- Origin: South Miami, Florida, United States
- Founded: 2002
- Founder: Patrick Dupré Quigley and Joanne N. Schulte
- Genre: Classical music, Choral music, Baroque music, Contemporary classical music
- President: Diane Ashley – Board Chair
- Artistic Director: James K. Bass
- Leadership: Danny M. Yanez, CFRE – Executive Director
- Headquarters: Miami, Florida, United States
- Rehearsal space: Comber Hall, Coral Gables, Florida
- Awards: Grammy Award nominations (2012); Miami-Dade's Favorite Nonprofit (2025)
- Website: seraphicfire.org
- Logo of Seraphic Fire

= Seraphic Fire =

American professional vocal ensemble

Seraphic Fire is a Grammy-nominated professional classical vocal ensemble based in Miami, Florida.

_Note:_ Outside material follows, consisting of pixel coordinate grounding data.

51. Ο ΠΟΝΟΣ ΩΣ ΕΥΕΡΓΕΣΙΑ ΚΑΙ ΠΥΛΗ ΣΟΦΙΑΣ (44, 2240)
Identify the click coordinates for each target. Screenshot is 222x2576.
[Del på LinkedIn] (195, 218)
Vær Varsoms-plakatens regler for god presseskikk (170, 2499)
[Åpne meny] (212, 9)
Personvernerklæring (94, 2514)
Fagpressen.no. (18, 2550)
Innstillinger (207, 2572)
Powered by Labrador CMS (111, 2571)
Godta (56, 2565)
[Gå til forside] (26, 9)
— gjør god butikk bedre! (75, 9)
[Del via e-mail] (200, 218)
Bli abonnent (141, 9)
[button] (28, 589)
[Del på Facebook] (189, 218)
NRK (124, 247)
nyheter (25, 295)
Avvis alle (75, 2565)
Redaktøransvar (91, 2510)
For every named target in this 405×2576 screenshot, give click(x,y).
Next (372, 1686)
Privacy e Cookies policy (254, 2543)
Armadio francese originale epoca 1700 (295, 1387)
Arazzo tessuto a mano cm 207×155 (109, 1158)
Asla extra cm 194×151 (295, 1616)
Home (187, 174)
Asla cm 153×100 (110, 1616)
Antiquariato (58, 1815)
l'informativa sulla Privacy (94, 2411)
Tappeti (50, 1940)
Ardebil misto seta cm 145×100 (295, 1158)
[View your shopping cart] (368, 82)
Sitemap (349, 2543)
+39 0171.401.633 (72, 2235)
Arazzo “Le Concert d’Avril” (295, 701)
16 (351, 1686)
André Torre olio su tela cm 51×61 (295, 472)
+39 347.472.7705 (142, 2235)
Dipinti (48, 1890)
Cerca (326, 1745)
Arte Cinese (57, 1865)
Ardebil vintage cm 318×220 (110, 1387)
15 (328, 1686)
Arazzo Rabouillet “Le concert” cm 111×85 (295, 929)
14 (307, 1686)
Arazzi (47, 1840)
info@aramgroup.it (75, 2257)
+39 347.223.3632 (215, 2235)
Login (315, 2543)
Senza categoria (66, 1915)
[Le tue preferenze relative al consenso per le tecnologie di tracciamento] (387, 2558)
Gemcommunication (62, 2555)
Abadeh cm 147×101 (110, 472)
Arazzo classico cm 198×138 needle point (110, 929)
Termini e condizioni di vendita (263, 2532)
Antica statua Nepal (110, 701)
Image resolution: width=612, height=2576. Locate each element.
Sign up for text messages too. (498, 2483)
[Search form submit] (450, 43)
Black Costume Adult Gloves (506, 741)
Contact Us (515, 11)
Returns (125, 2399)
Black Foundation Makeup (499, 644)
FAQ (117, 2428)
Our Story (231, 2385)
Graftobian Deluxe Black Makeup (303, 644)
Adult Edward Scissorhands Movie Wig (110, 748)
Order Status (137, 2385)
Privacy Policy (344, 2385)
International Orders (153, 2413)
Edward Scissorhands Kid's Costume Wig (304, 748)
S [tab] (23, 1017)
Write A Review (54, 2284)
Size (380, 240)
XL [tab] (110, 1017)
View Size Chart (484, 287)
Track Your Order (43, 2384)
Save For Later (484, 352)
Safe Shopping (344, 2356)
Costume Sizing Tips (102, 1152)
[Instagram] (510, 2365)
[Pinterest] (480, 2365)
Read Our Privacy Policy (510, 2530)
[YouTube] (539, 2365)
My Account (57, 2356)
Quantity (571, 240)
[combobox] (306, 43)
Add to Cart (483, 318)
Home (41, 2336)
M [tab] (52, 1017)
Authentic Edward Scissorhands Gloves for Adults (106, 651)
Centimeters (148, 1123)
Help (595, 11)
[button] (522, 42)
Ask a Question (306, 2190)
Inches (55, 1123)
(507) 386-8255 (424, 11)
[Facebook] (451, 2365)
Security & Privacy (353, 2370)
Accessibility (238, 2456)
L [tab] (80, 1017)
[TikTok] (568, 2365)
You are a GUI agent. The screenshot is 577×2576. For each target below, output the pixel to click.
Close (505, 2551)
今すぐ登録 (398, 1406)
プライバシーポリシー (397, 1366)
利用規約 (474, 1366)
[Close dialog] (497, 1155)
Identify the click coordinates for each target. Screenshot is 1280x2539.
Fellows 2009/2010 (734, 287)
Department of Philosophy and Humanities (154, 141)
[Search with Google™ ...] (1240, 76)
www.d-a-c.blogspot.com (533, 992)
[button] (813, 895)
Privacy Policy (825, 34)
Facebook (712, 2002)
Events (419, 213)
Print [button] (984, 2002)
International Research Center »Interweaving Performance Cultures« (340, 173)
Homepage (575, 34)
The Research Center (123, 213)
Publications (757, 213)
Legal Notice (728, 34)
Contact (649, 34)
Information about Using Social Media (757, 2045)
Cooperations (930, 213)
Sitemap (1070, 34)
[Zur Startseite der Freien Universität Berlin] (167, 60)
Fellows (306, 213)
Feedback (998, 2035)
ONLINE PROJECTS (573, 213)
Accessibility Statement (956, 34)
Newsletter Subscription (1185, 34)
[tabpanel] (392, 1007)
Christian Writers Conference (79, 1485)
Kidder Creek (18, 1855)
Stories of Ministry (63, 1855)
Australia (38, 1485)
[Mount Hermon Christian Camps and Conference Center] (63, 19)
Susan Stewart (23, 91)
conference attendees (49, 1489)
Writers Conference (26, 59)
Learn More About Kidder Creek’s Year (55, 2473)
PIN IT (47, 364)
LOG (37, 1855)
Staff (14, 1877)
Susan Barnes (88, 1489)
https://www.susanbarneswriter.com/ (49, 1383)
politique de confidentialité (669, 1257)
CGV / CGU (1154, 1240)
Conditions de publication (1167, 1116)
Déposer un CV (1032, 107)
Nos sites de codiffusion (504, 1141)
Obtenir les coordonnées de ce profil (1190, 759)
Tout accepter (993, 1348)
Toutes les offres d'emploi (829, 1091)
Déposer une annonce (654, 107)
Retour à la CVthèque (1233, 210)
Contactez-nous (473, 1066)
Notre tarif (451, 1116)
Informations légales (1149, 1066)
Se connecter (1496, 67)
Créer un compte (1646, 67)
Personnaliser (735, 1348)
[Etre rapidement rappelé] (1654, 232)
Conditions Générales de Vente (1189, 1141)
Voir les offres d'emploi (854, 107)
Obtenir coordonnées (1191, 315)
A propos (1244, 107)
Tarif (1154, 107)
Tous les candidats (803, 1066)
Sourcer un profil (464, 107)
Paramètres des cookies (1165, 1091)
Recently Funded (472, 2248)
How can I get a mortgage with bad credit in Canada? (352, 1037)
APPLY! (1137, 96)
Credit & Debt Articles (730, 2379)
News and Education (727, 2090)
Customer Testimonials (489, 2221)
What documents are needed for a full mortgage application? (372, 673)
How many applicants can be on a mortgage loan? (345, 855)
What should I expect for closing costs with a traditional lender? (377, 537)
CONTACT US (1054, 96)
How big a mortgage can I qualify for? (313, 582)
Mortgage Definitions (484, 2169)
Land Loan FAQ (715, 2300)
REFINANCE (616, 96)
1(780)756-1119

Founded in 2002 by Patrick Dupré Quigley and Joanne N. Schulte at the Church of the Epiphany in South Miami, Florida, the ensemble is currently led by Artistic Director James K. Bass and Executive Director Dr. Danny M. Yanez, CFRE. In June 2026, Bass succeeded founder Patrick Dupré Quigley as Artistic Director, while Quigley assumed the title of Artistic Director Laureate. Bass is a Grammy Award-winning conductor, educator, and arts leader. In fiscal year 2025, Seraphic Fire reported the most successful fundraising year in its 22-year history. In 2025, the organization was recognized as Miami-Dade's Favorite Nonprofit in the Miami Herald Readers' Choice Awards. Seraphic Fire is a nonprofit 501(c)(3) organization that presents high-quality performances of historically significant and underperformed music, advances the art through the professional development of its musicians, and promotes community connectivity through youth musical education.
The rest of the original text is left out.